[EXERCISE DESCRIPTION]: Every line of the entries below that includes "will" belongs in the answer, copied as written.

== SUPPLIED DATA ==

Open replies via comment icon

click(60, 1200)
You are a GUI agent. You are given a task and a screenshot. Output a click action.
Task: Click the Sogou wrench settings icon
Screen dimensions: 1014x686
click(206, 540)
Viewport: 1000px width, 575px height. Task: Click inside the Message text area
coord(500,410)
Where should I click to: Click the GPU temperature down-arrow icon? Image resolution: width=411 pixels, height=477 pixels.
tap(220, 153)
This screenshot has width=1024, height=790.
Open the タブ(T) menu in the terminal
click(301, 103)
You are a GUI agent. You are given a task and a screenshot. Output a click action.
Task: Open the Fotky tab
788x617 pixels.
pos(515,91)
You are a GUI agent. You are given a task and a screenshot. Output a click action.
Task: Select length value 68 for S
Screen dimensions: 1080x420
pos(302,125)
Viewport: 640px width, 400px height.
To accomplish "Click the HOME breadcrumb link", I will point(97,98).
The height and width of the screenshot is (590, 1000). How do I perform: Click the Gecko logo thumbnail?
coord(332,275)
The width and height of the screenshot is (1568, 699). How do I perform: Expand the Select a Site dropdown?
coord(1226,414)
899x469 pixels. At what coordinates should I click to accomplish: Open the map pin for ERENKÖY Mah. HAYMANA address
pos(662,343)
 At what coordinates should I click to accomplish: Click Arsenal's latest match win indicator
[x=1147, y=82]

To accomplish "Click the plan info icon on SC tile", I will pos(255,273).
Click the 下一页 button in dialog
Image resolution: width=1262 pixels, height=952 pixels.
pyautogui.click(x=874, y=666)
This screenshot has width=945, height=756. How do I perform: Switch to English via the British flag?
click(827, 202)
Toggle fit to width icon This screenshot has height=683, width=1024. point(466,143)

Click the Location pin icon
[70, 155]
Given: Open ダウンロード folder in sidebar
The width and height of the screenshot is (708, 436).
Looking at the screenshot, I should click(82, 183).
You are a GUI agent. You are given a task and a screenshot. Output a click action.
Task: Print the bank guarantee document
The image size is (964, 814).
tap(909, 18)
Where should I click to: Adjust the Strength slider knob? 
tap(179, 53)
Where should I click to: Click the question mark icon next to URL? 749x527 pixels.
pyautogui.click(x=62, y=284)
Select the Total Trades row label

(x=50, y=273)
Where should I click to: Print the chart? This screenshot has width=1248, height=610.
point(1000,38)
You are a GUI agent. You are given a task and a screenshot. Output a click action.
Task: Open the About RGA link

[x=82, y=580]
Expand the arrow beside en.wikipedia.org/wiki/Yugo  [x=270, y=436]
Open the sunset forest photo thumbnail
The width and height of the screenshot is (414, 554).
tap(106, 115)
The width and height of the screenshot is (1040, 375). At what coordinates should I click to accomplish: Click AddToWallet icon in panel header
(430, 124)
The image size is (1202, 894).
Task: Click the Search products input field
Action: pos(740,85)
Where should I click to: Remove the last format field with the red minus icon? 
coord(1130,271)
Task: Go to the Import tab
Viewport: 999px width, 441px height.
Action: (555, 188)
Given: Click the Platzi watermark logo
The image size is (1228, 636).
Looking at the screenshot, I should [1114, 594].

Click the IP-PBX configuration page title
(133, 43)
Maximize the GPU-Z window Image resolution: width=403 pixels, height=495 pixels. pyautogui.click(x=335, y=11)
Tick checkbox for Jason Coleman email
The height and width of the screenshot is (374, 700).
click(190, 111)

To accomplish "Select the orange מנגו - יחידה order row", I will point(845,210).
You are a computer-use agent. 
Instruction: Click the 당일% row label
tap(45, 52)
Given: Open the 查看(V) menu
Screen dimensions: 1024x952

===

[YOUR RESPONSE]:
To accomplish "Click the HOME breadcrumb link", I will point(97,98).
To accomplish "Click the plan info icon on SC tile", I will pos(255,273).
To accomplish "Select the orange מנגו - יחידה order row", I will point(845,210).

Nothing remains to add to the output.